Pixel coordinate grounding data:
————

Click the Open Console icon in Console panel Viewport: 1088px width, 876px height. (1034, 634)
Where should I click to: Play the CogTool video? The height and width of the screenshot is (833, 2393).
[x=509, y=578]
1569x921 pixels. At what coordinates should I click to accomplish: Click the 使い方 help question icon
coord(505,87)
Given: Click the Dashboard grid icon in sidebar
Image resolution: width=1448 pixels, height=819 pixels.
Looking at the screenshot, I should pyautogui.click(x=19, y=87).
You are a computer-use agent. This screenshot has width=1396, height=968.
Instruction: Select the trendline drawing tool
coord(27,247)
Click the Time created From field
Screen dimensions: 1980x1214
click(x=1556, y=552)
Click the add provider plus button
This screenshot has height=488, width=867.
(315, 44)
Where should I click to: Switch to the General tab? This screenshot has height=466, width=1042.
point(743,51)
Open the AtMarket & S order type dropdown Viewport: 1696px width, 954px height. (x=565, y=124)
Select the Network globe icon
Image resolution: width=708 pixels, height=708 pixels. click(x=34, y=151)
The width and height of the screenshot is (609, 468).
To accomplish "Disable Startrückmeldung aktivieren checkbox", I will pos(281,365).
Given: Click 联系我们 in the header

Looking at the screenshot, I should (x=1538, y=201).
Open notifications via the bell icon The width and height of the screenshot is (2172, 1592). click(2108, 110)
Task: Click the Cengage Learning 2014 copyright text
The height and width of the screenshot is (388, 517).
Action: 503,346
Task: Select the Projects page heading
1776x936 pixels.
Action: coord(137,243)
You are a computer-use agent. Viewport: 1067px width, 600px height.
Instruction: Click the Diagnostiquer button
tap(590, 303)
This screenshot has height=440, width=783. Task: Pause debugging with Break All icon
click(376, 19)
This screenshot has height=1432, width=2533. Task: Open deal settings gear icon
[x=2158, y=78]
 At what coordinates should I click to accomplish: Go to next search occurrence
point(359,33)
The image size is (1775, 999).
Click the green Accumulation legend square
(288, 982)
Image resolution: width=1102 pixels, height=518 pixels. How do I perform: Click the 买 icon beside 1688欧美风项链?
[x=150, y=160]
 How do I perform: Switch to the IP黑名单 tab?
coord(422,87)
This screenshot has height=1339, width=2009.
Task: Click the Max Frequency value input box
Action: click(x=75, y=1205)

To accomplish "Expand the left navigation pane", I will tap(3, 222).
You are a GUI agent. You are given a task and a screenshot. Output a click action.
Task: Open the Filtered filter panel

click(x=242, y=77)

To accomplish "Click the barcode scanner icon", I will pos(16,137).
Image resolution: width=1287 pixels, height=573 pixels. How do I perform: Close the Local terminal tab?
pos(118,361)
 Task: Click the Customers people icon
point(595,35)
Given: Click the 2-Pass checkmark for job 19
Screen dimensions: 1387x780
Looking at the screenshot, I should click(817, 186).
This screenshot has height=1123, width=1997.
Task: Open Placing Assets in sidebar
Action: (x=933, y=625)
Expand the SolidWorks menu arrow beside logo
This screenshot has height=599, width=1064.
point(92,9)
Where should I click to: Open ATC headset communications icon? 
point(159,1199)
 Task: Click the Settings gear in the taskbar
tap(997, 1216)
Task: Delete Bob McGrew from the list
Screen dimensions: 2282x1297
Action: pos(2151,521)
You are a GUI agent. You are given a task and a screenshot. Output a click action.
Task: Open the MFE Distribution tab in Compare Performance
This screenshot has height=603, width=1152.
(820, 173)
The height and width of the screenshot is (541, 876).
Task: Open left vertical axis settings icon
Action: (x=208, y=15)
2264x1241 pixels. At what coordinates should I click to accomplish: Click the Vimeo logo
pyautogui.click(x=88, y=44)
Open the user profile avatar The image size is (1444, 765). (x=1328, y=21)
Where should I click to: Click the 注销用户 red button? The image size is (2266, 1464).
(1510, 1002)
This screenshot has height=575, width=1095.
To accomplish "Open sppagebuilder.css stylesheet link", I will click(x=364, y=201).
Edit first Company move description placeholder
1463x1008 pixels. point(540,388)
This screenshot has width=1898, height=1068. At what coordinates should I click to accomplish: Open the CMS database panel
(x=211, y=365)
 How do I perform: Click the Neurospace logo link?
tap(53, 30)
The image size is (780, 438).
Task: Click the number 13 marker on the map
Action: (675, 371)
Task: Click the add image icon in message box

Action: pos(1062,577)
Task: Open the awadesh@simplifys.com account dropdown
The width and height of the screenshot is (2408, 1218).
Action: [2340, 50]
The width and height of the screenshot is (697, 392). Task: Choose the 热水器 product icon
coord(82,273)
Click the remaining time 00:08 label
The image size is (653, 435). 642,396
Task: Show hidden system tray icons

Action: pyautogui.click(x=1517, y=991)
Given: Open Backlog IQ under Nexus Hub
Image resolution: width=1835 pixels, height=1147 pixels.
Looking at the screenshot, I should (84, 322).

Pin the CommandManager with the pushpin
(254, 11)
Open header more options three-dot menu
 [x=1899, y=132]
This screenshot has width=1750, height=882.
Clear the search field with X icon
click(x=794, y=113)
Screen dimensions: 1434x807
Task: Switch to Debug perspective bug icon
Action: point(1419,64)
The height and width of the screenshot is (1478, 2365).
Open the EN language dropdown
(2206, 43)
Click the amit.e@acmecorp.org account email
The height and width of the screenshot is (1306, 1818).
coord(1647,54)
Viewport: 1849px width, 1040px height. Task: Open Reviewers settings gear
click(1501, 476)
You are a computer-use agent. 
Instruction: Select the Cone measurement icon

————

■ What is being asked:
Please retype all of the records, keeping each line exactly as it is.

■ Answer box:
Click the Open Console icon in Console panel Viewport: 1088px width, 876px height. (1034, 634)
Where should I click to: Play the CogTool video? The height and width of the screenshot is (833, 2393).
[x=509, y=578]
1569x921 pixels. At what coordinates should I click to accomplish: Click the 使い方 help question icon
coord(505,87)
Given: Click the Dashboard grid icon in sidebar
Image resolution: width=1448 pixels, height=819 pixels.
Looking at the screenshot, I should pyautogui.click(x=19, y=87).
You are a computer-use agent. This screenshot has width=1396, height=968.
Instruction: Select the trendline drawing tool
coord(27,247)
Click the Time created From field
Screen dimensions: 1980x1214
click(x=1556, y=552)
Click the add provider plus button
This screenshot has height=488, width=867.
(315, 44)
Where should I click to: Switch to the General tab? This screenshot has height=466, width=1042.
point(743,51)
Open the AtMarket & S order type dropdown Viewport: 1696px width, 954px height. (x=565, y=124)
Select the Network globe icon
Image resolution: width=708 pixels, height=708 pixels. click(x=34, y=151)
The width and height of the screenshot is (609, 468).
To accomplish "Disable Startrückmeldung aktivieren checkbox", I will pos(281,365).
Given: Click 联系我们 in the header

Looking at the screenshot, I should (x=1538, y=201).
Open notifications via the bell icon The width and height of the screenshot is (2172, 1592). click(2108, 110)
Task: Click the Cengage Learning 2014 copyright text
The height and width of the screenshot is (388, 517).
Action: 503,346
Task: Select the Projects page heading
1776x936 pixels.
Action: coord(137,243)
You are a computer-use agent. Viewport: 1067px width, 600px height.
Instruction: Click the Diagnostiquer button
tap(590, 303)
This screenshot has height=440, width=783. Task: Pause debugging with Break All icon
click(376, 19)
This screenshot has height=1432, width=2533. Task: Open deal settings gear icon
[x=2158, y=78]
 At what coordinates should I click to accomplish: Go to next search occurrence
point(359,33)
The image size is (1775, 999).
Click the green Accumulation legend square
(288, 982)
Image resolution: width=1102 pixels, height=518 pixels. How do I perform: Click the 买 icon beside 1688欧美风项链?
[x=150, y=160]
 How do I perform: Switch to the IP黑名单 tab?
coord(422,87)
This screenshot has height=1339, width=2009.
Task: Click the Max Frequency value input box
Action: click(x=75, y=1205)

To accomplish "Expand the left navigation pane", I will tap(3, 222).
You are a GUI agent. You are given a task and a screenshot. Output a click action.
Task: Open the Filtered filter panel

click(x=242, y=77)

To accomplish "Click the barcode scanner icon", I will pos(16,137).
Image resolution: width=1287 pixels, height=573 pixels. How do I perform: Close the Local terminal tab?
pos(118,361)
 Task: Click the Customers people icon
point(595,35)
Given: Click the 2-Pass checkmark for job 19
Screen dimensions: 1387x780
Looking at the screenshot, I should click(817, 186).
This screenshot has height=1123, width=1997.
Task: Open Placing Assets in sidebar
Action: (x=933, y=625)
Expand the SolidWorks menu arrow beside logo
This screenshot has height=599, width=1064.
point(92,9)
Where should I click to: Open ATC headset communications icon? 
point(159,1199)
 Task: Click the Settings gear in the taskbar
tap(997, 1216)
Task: Delete Bob McGrew from the list
Screen dimensions: 2282x1297
Action: pos(2151,521)
You are a GUI agent. You are given a task and a screenshot. Output a click action.
Task: Open the MFE Distribution tab in Compare Performance
This screenshot has height=603, width=1152.
(820, 173)
The height and width of the screenshot is (541, 876).
Task: Open left vertical axis settings icon
Action: (x=208, y=15)
2264x1241 pixels. At what coordinates should I click to accomplish: Click the Vimeo logo
pyautogui.click(x=88, y=44)
Open the user profile avatar The image size is (1444, 765). (x=1328, y=21)
Where should I click to: Click the 注销用户 red button? The image size is (2266, 1464).
(1510, 1002)
This screenshot has height=575, width=1095.
To accomplish "Open sppagebuilder.css stylesheet link", I will click(x=364, y=201).
Edit first Company move description placeholder
1463x1008 pixels. point(540,388)
This screenshot has width=1898, height=1068. At what coordinates should I click to accomplish: Open the CMS database panel
(x=211, y=365)
 How do I perform: Click the Neurospace logo link?
tap(53, 30)
The image size is (780, 438).
Task: Click the number 13 marker on the map
Action: (675, 371)
Task: Click the add image icon in message box

Action: pos(1062,577)
Task: Open the awadesh@simplifys.com account dropdown
The width and height of the screenshot is (2408, 1218).
Action: [2340, 50]
The width and height of the screenshot is (697, 392). Task: Choose the 热水器 product icon
coord(82,273)
Click the remaining time 00:08 label
The image size is (653, 435). 642,396
Task: Show hidden system tray icons

Action: pyautogui.click(x=1517, y=991)
Given: Open Backlog IQ under Nexus Hub
Image resolution: width=1835 pixels, height=1147 pixels.
Looking at the screenshot, I should (84, 322).

Pin the CommandManager with the pushpin
(254, 11)
Open header more options three-dot menu
 [x=1899, y=132]
This screenshot has width=1750, height=882.
Clear the search field with X icon
click(x=794, y=113)
Screen dimensions: 1434x807
Task: Switch to Debug perspective bug icon
Action: point(1419,64)
The height and width of the screenshot is (1478, 2365).
Open the EN language dropdown
(2206, 43)
Click the amit.e@acmecorp.org account email
The height and width of the screenshot is (1306, 1818).
coord(1647,54)
Viewport: 1849px width, 1040px height. Task: Open Reviewers settings gear
click(1501, 476)
You are a computer-use agent. 
Instruction: Select the Cone measurement icon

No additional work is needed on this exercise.